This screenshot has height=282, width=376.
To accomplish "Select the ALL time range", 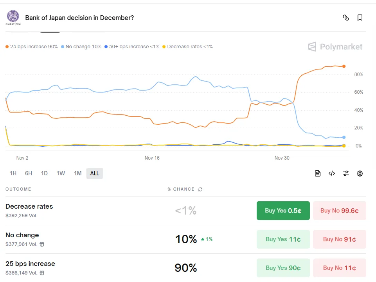I will tap(94, 173).
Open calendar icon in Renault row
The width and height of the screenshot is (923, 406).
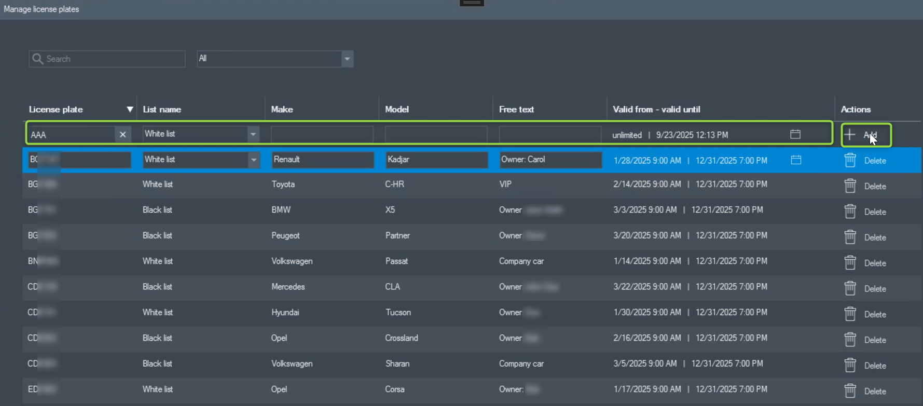click(795, 160)
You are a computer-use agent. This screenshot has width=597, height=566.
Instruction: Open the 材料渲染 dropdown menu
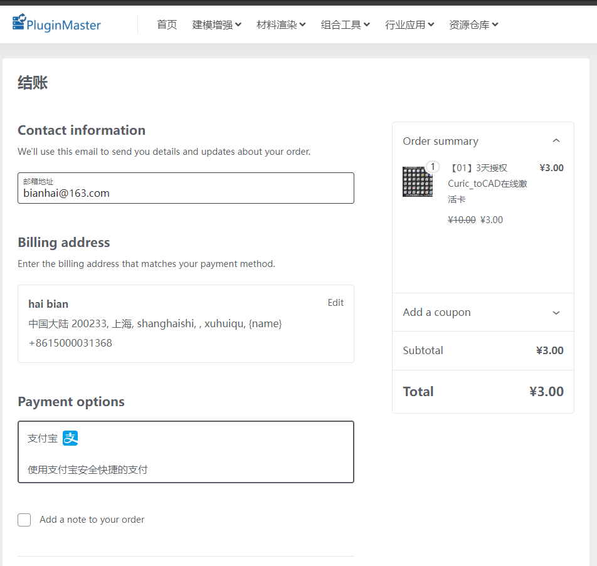point(281,24)
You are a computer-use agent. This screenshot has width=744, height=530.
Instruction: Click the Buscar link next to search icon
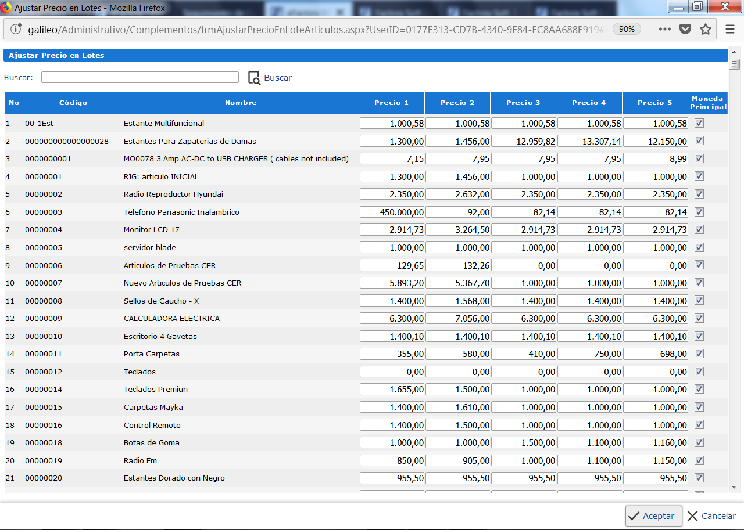[278, 78]
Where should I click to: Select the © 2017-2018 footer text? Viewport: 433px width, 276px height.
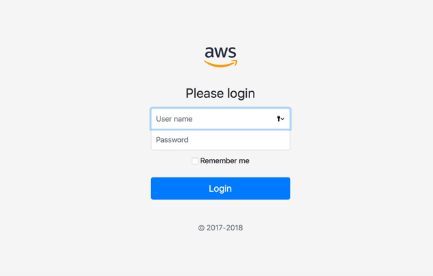click(x=220, y=228)
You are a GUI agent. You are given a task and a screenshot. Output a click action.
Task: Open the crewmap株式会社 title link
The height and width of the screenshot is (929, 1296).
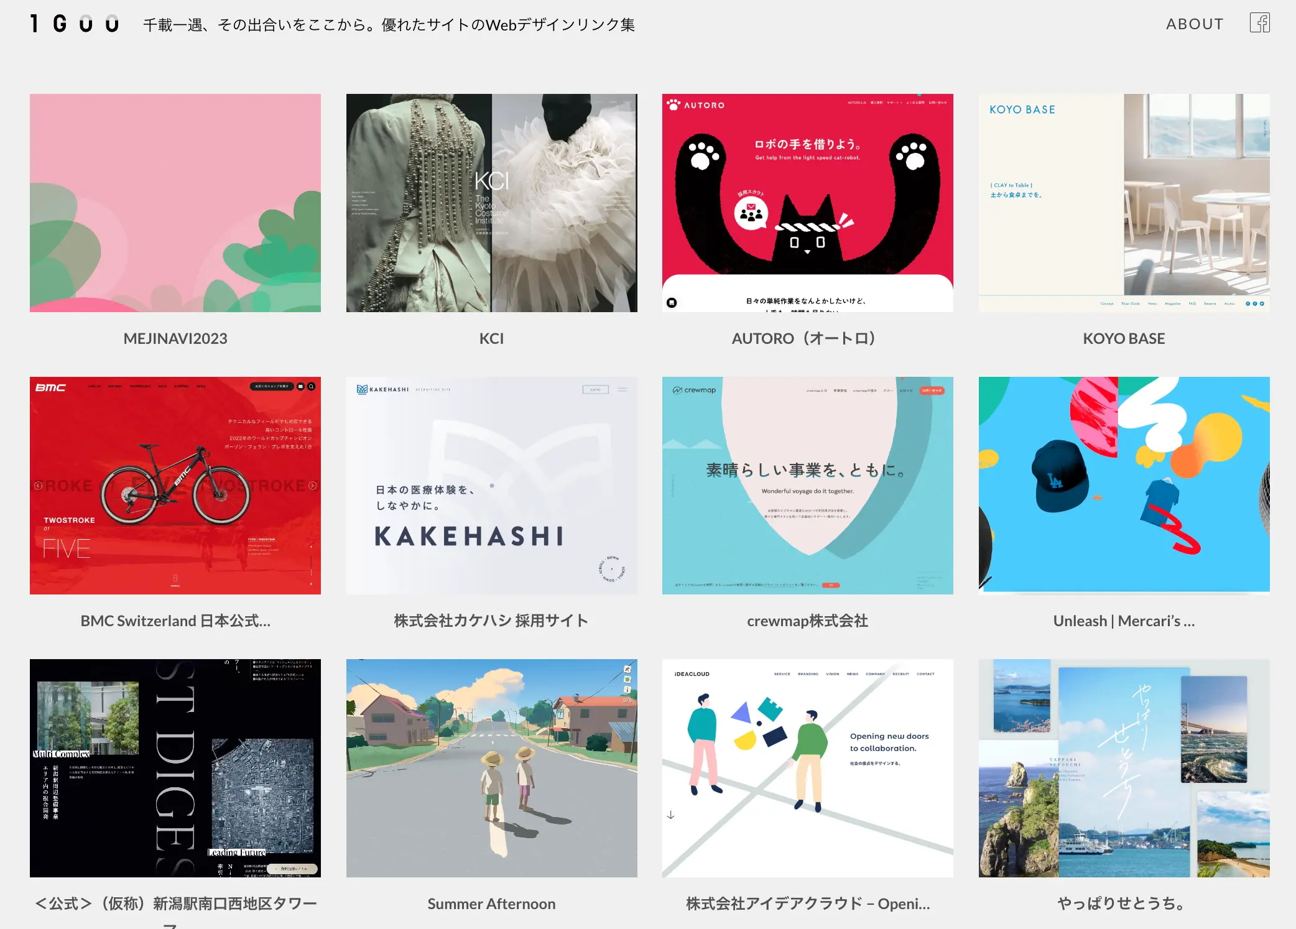(807, 621)
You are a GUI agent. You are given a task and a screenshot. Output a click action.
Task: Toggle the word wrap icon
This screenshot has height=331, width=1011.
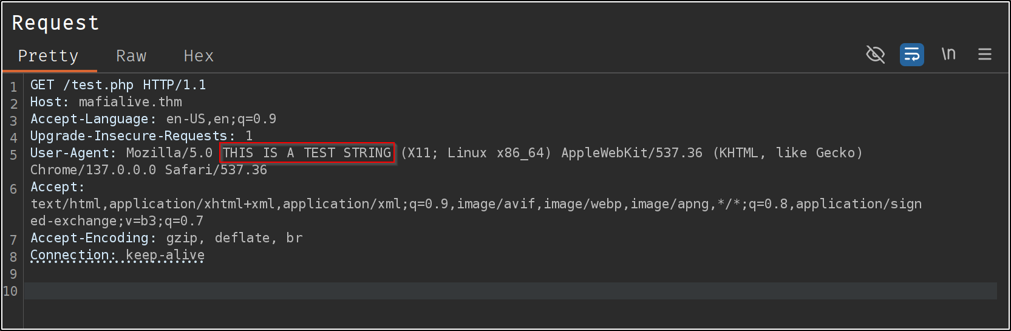coord(911,55)
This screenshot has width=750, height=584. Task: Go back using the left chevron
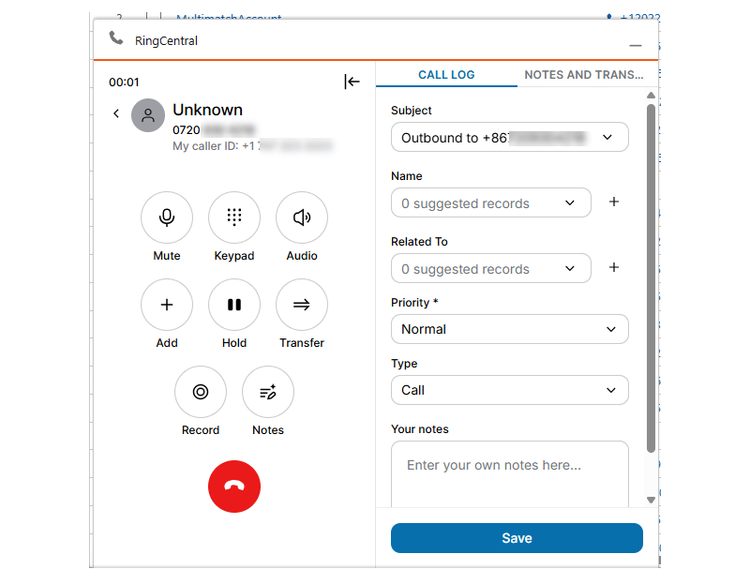(116, 113)
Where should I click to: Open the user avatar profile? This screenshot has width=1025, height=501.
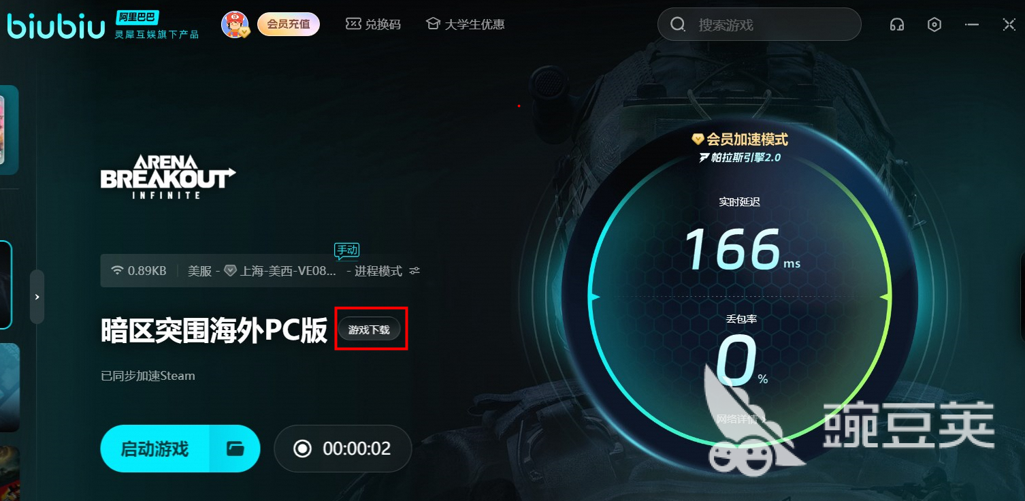tap(235, 25)
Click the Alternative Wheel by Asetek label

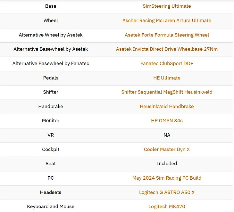(x=51, y=35)
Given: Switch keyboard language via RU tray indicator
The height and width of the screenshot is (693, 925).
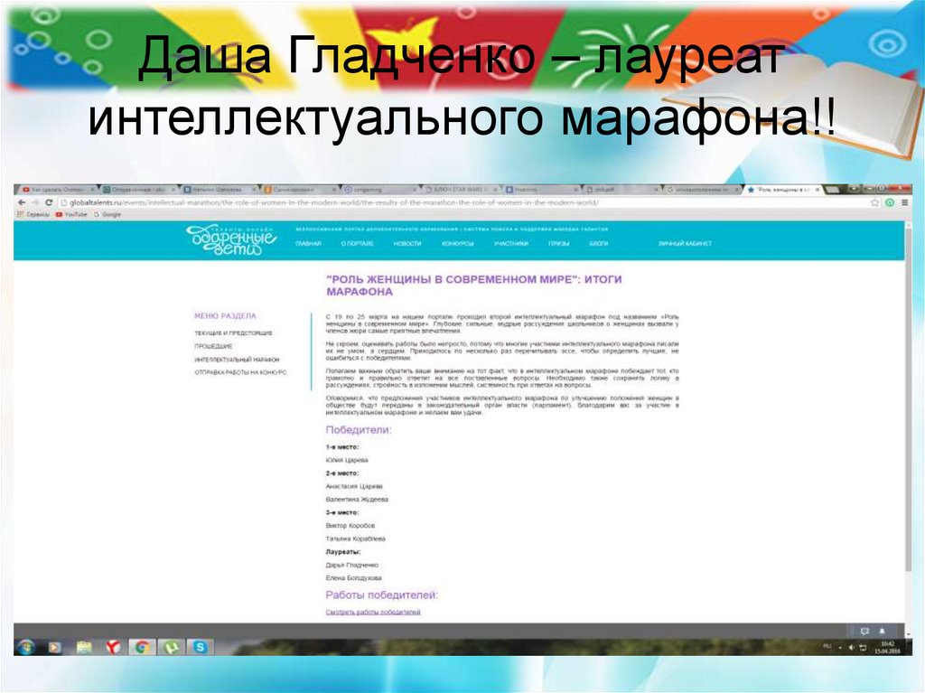Looking at the screenshot, I should click(827, 647).
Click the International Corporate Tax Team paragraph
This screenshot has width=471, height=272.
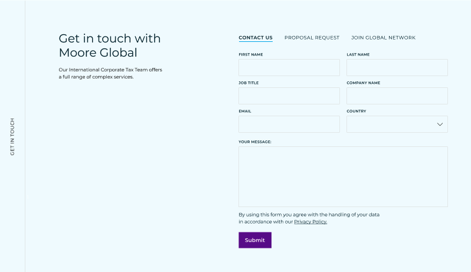coord(110,73)
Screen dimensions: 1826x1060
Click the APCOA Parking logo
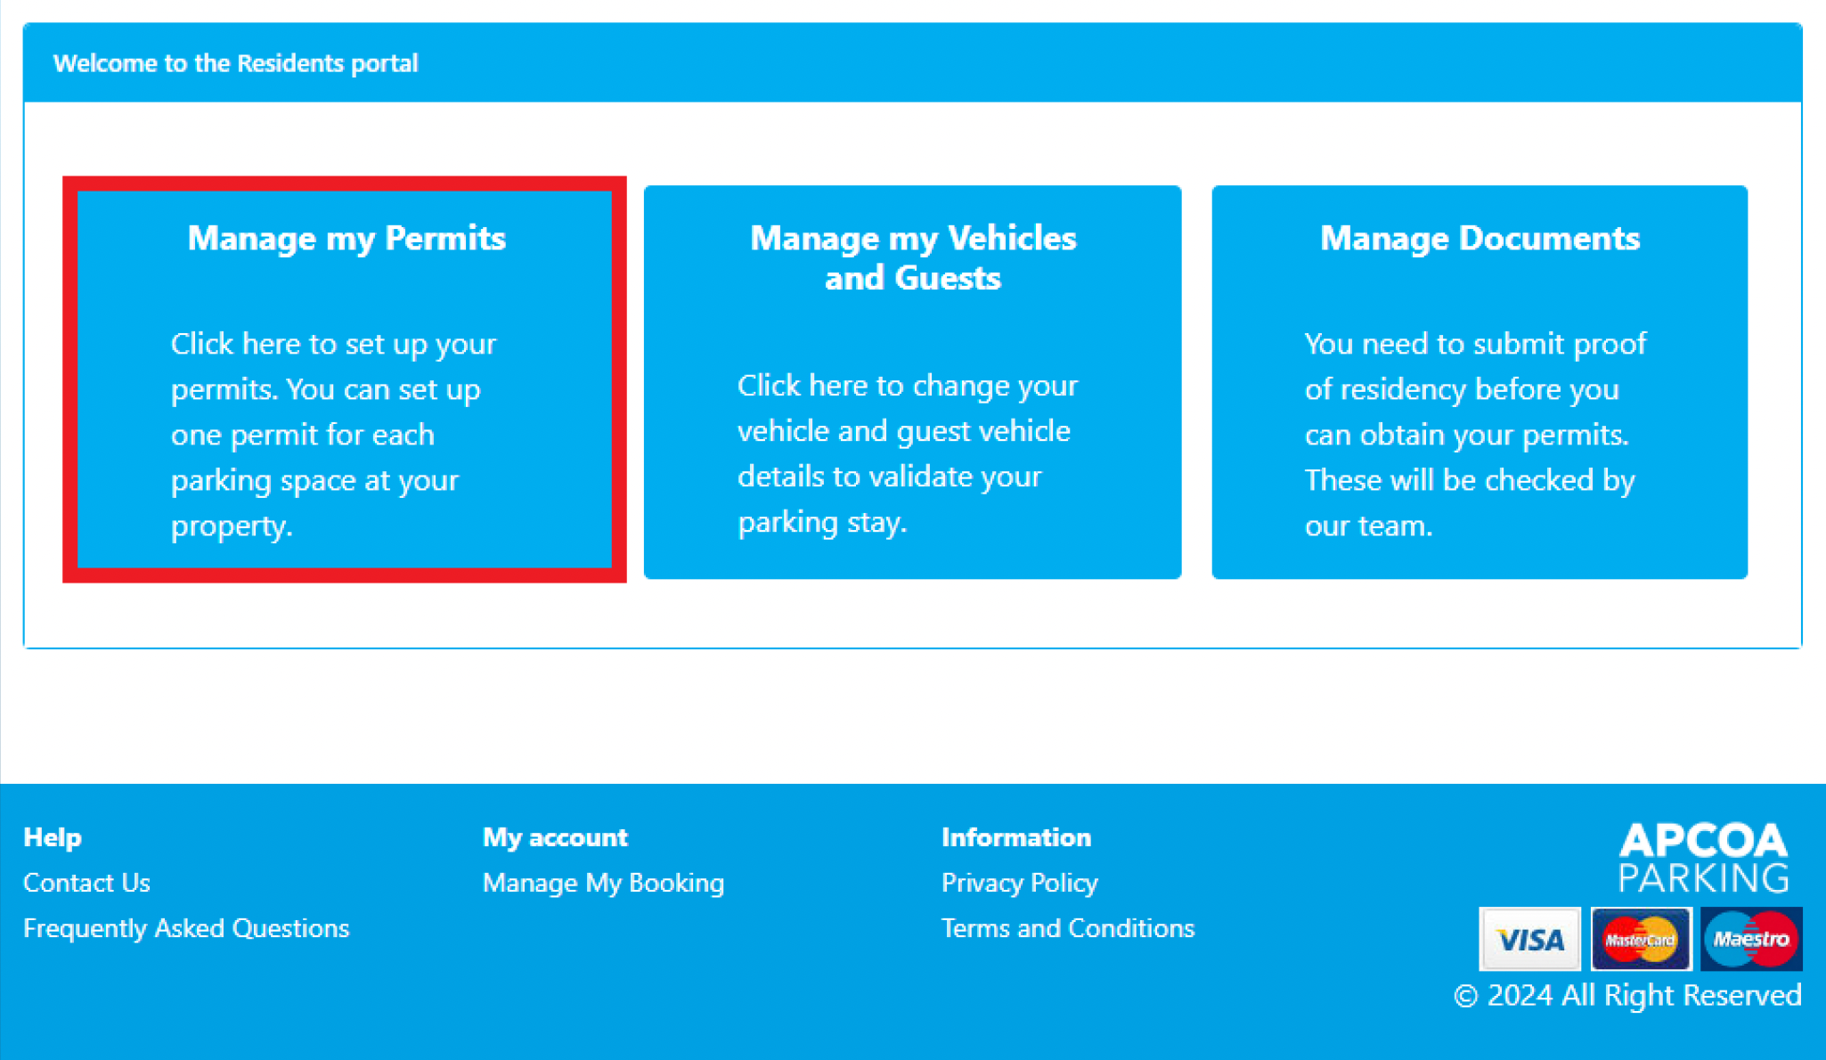tap(1703, 857)
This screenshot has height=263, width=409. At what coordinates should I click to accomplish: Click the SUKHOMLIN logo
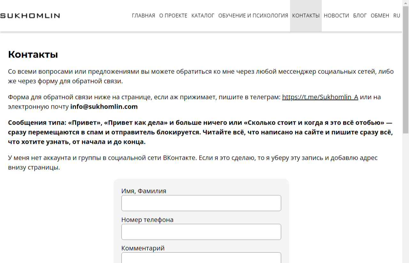(x=30, y=16)
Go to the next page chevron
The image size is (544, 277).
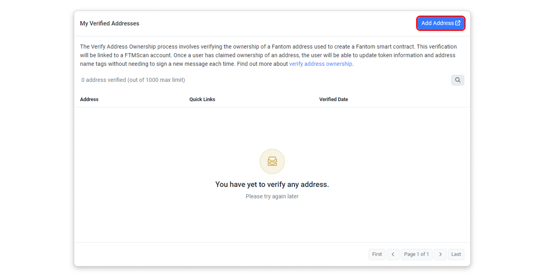pyautogui.click(x=440, y=254)
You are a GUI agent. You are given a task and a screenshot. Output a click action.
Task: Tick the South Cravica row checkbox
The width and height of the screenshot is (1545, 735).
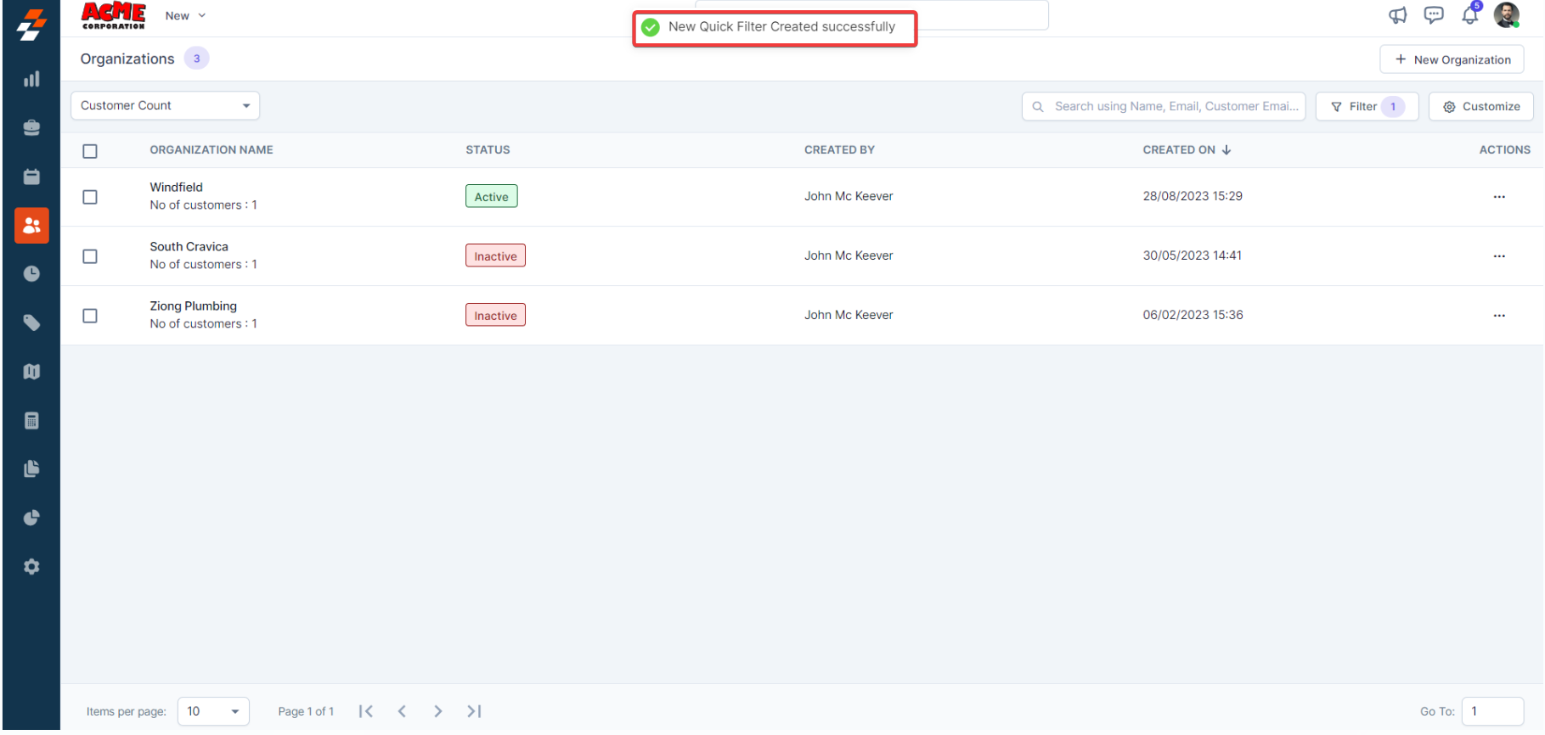point(90,256)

= = = = = = =

(PROBLEM DESCRIPTION) Search the records for the word "computer". Copy every line that has it.

(RESPONSE TO THIS TASK)
You are a computer-use agent. This screenshot has width=597, height=566.
You are a computer-use agent. This screenshot has width=744, height=530.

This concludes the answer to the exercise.